Rapid induction by fungal elicitor of the synthesis of cinnamyl-alcohol dehydrogenase, a specific enzyme of lignin synthesis.

A fivefold increase in the extractable activity of cinnamyl-alcohol dehydrogenase, an enzyme of phenylpropanoid metabolism specific for lignin synthesis, was observed within 10 h of treatment of cell-suspension cultures of bean (Phaseolus vulgaris L.) with a high-molecular-mass elicitor preparation heat-released from mycelial cell walls of the bean pathogen Colletotrichum lindemuthianum. Elicitor caused a rapid, marked but transient increase in the synthesis of cinnamyl-alcohol dehydrogenase with maximum rates 2-3 h after elicitation, concomitant with the phase of rapid increase in enzyme activity. There is a close correspondence between increased polysomal mRNA activity encoding cinnamyl-alcohol dehydrogenase, as measured by incorporation of [35S]methionine into immunoprecipitable enzyme subunits in vitro, and the stimulation of enzyme synthesis in vivo in response to elicitor.
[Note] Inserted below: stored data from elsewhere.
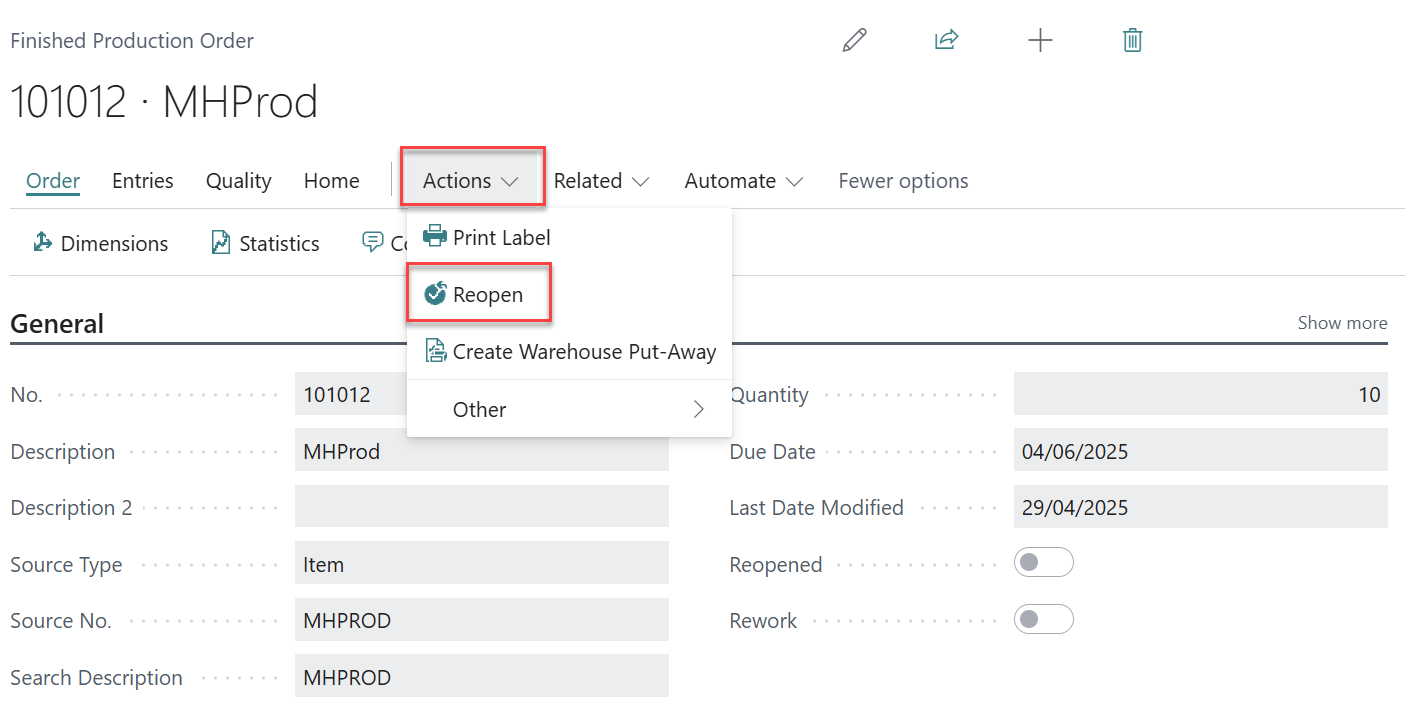Toggle the Rework switch
The width and height of the screenshot is (1405, 708).
click(x=1043, y=620)
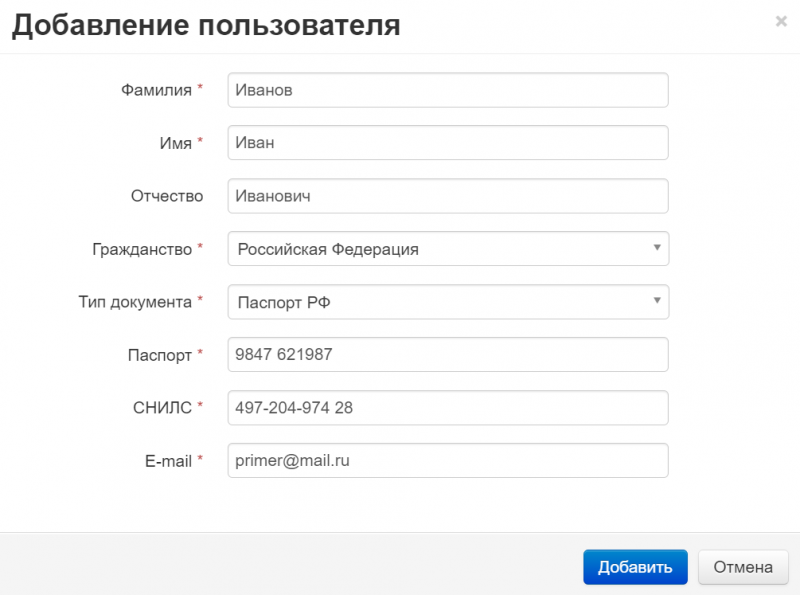Open the Гражданство dropdown
The image size is (800, 595).
(447, 249)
This marked increase in polysomal mRNA activity represents an increase as a proportion of total cellular mRNA activity, indicating that elicitor does not stimulate synthesis of this enzyme by selective recruitment from the total pool of cellular mRNA. Elicitor stimulation of cinnamyl-alcohol dehydrogenase activity and enzyme synthesis is more rapid than previously observed for other proteins involved inducible defense mechanisms, such as enzymes of phytoalexin biosynthesis or the apoproteins of cell-wall hydroxyproline-rich glycoproteins.